I have a 7.17 index I access routinely for reads and writes from a Django app with elasticsearch-py, performing snapshots to GCS, etc. This works fine with both the ES 7.17 on a Mac dev laptop against a copy of the prod index, and the Ubuntu prod server. All Python access uses an API_KEY and API_ID combo - one set on dev version and another on the prod server. I also use Kibana logged in with a superuser account.
All ES actions in the app work fine on both dev and prod, except this query, which fails on the prod server only (place_id is unique):
es.delete_by_query(
"myindex",
body={"query": {"terms": {"place_id": ["123456"]}}}
)
which returns this error (the user named has the superuser role, and the _id of the doc is 14192344):
elasticsearch7.exceptions.AuthorizationException:
AuthorizationException(
403, '
{ "took":2,
"timed_out":false,
"total":1,
"deleted":0,
"batches":1,
"version_conflicts":0,
"noops":0,
"retries":{"bulk":0,"search":0},
"throttled_millis":0,
"requests_per_second":-1.0,
"throttled_until_millis":0,
"failures":[
{ "index": "myidx",
"type":"_doc",
"id":"14192344",
"cause":{
"type":"security_exception",
"reason":
"action [indices:data/write/bulk[s]] is unauthorized
for API key id [{api key id}] of user [{user}]

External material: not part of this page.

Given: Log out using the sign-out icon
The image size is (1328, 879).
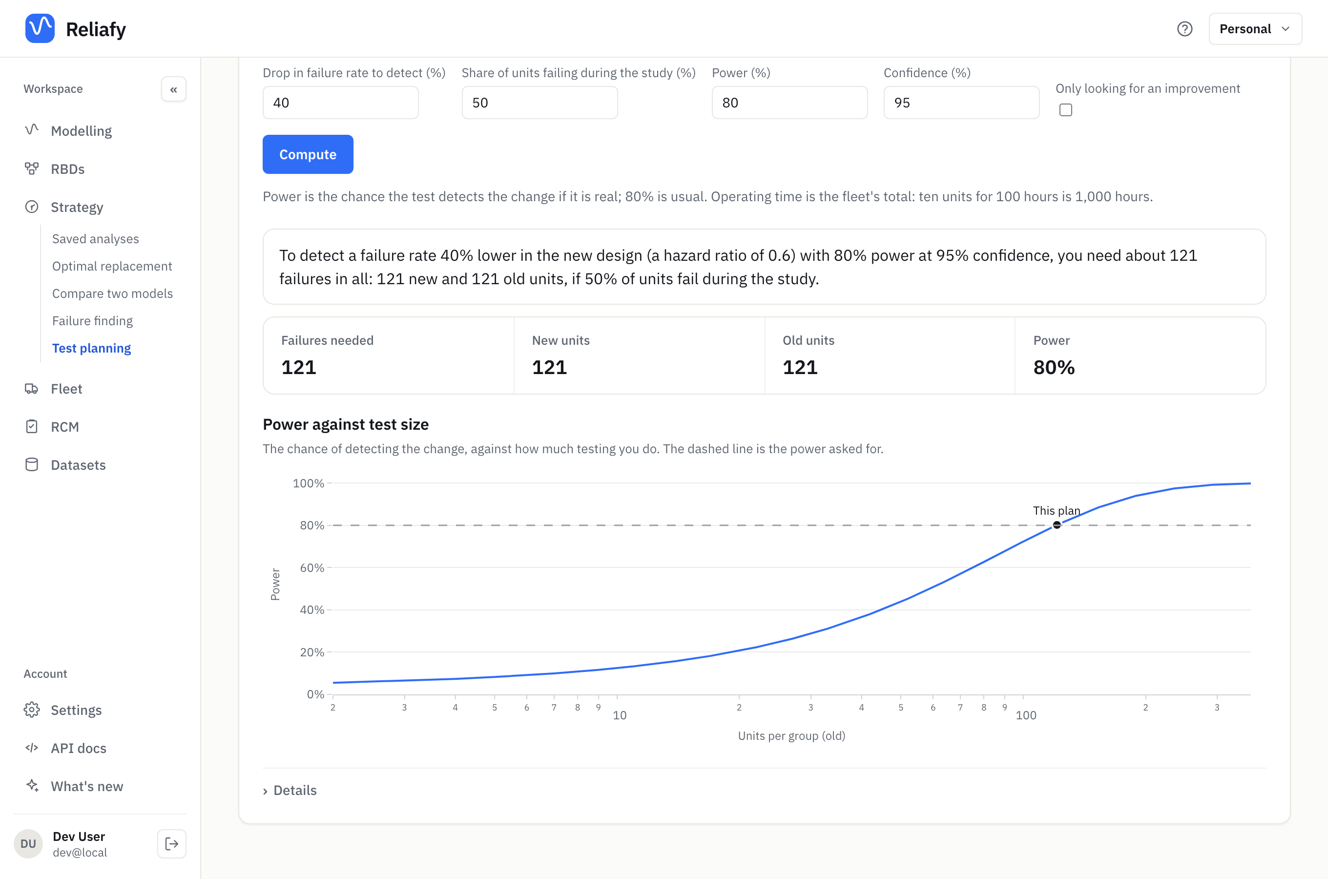Looking at the screenshot, I should 171,844.
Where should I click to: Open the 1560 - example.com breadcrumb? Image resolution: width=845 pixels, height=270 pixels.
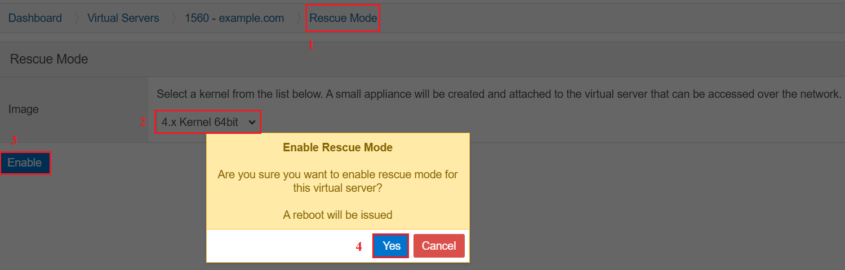pyautogui.click(x=234, y=18)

on indices [ myidx ], this action is granted by the index privileges
[create_doc,create,delete,index,write,all]"
},
"status":403
}]}')
The same query works fine in Kibana remotely, e.g.
POST /myindex/_delete_by_query
{
"query": {
"terms": {
"place_id": ["123456"]
}
}
}
Thanks in advance for any suggestions. I've tried to find out what the active permissions are on prod, using the API ID and API KEY, can't find out how.